The notice will be sent by first-class mail or by email, if the individual has specified a preference for communication by email. If contact information for the individual in question is insufficient or out-of-date, we may contact the individual by telephone or other permissible alternate method of communication. If the notification is of an urgent nature because of possible imminent misuse of unsecured health information, we may contact the individual by telephone or other means, as appropriate, in addition to the written or other forms of notice.
B. Notice to the Media
In the event of a breach affecting more than 500 residents of a State or jurisdiction, we will, without unreasonable delay and in no case later than 60 calendar days after discovery of the breach, notify prominent media outlets serving the State or jurisdiction.
C. Notice to HHS
For breaches affecting fewer than 500 individuals, we are required to maintain an annual log of such breaches and provide a copy of such log to HHS within 60 days of the end of the calendar year.
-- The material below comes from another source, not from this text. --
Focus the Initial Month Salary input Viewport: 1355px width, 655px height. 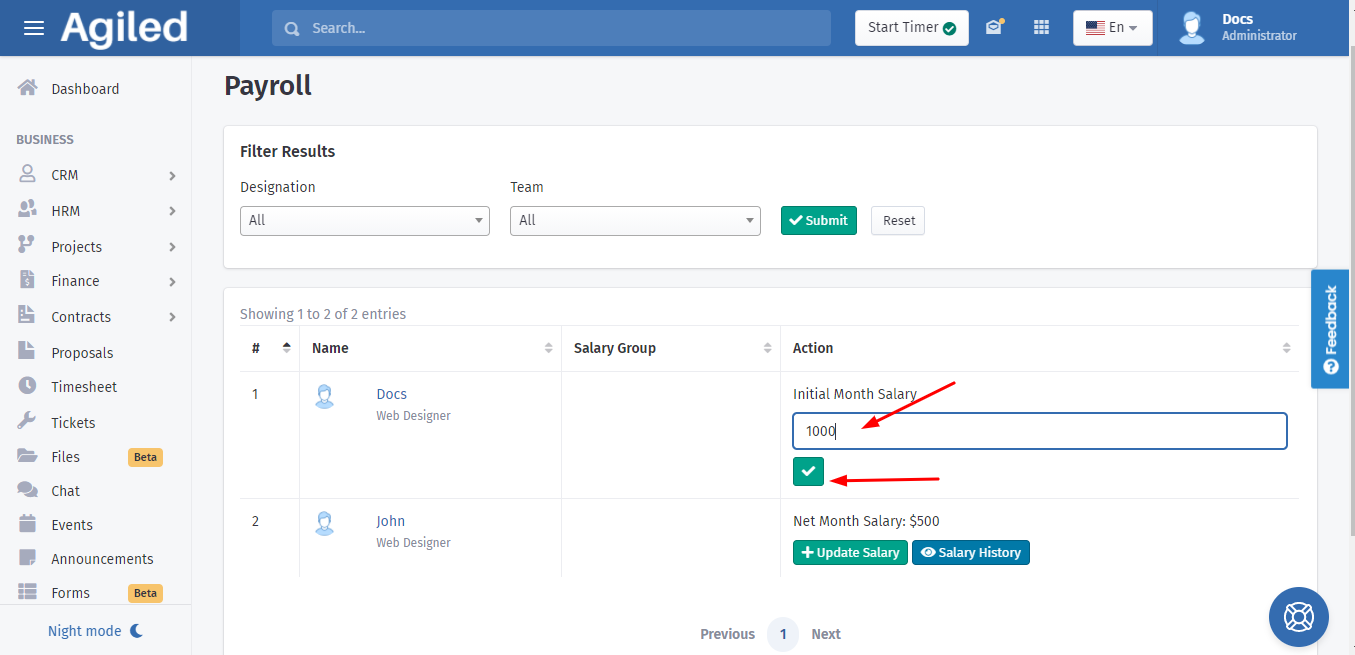[x=1039, y=431]
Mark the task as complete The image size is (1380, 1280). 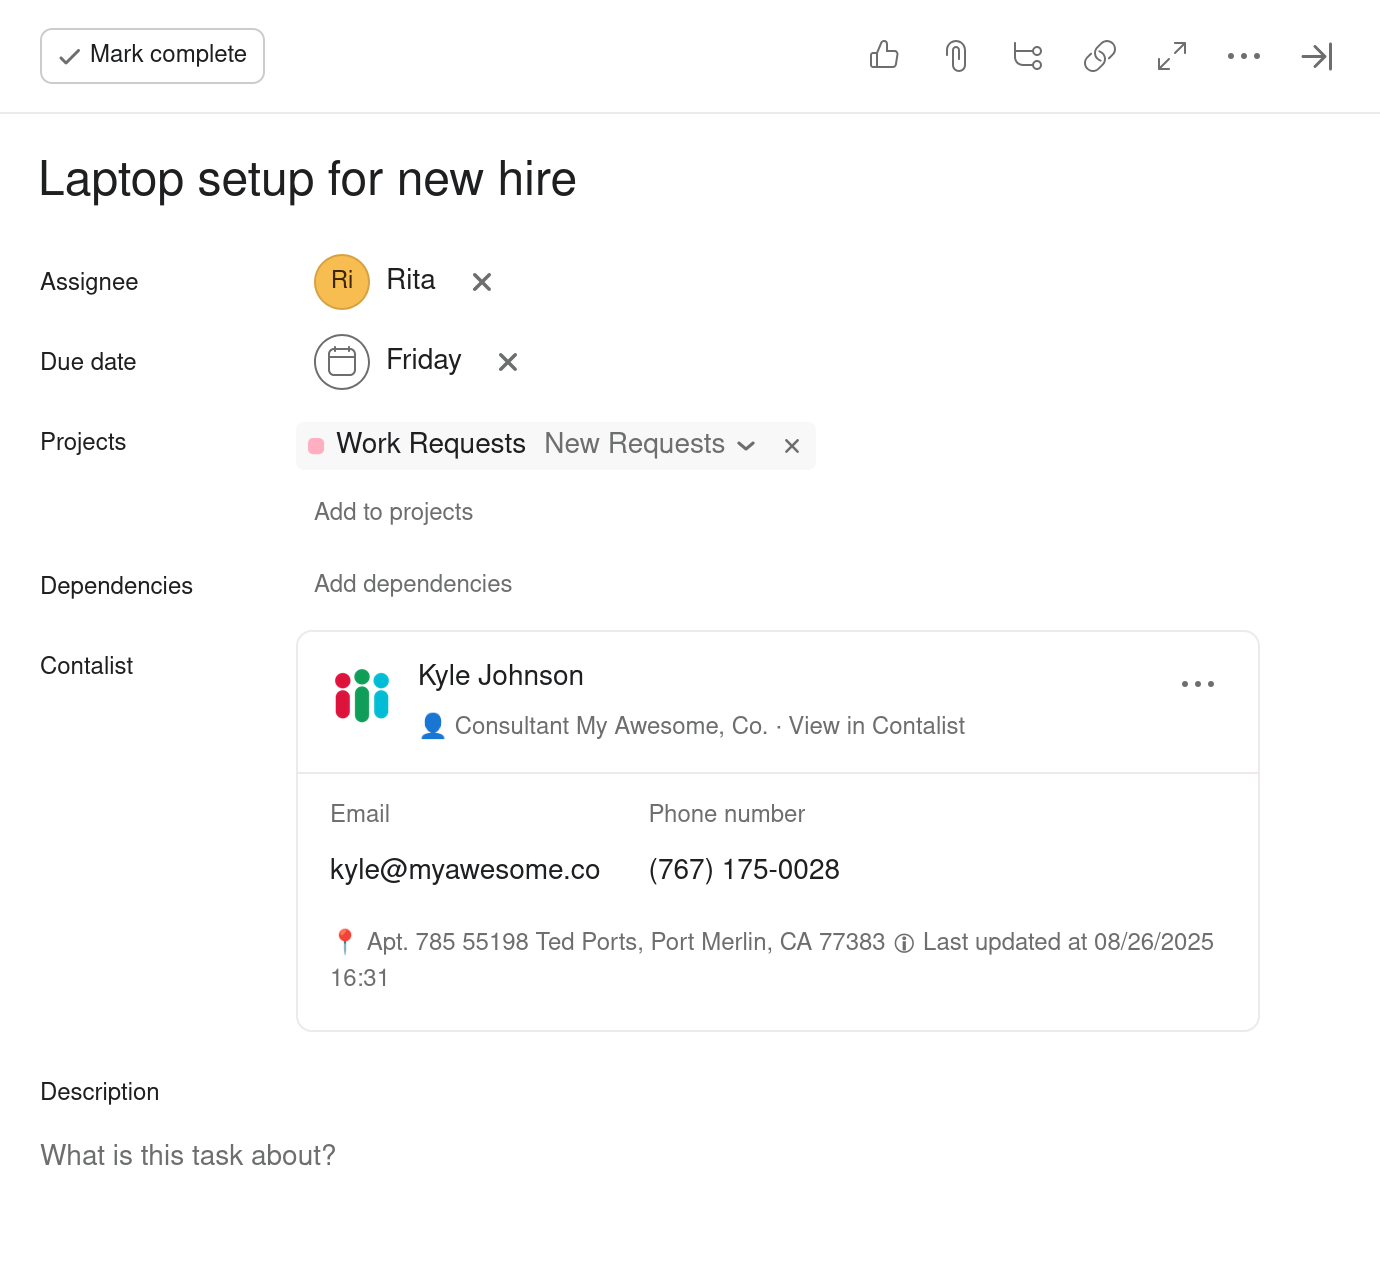point(152,56)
For breaches affecting 500 or more individuals, we are required to notify HHS at the same time notice is provided to the individual.
D. Law Enforcement Delay
Following a breach, we may delay transmission of any of the required forms of notice if we are informed by a law enforcement official that such notice would impede a criminal investigation or cause damage to national security.
Changes to this Notice
We reserve the right to change this notice. We reserve the right to make changes to terms described in this notice and to make the new notice terms effective to all health/clinical information that
St. Margaret’s Center maintains. We will post the new notice with the effective date on our website at www.stmargaretscenter.org and in our facilities. In addition, we will offer you a copy of the revised notice at your next scheduled service/planning meeting.
If you believe your privacy rights have been violated:
- You may file a complaint with the St. Margaret’s Center Corporate Compliance Officer at 314 South Manning Blvd., Albany, NY 12208, 518-944-2129. Or, you may contact the Secretary of the Department of Health and Human Services at 200 Independence Avenue, S.W., Washington, DC 20201, 877-696-6776.
- You may file a grievance with the Office of Civil Rights by calling 866-OCR-PRIV or (866) 627-7748, or (886) 788-4989 (TTY).
All complaints must be submitted in writing. You will not be penalized for filing a complaint.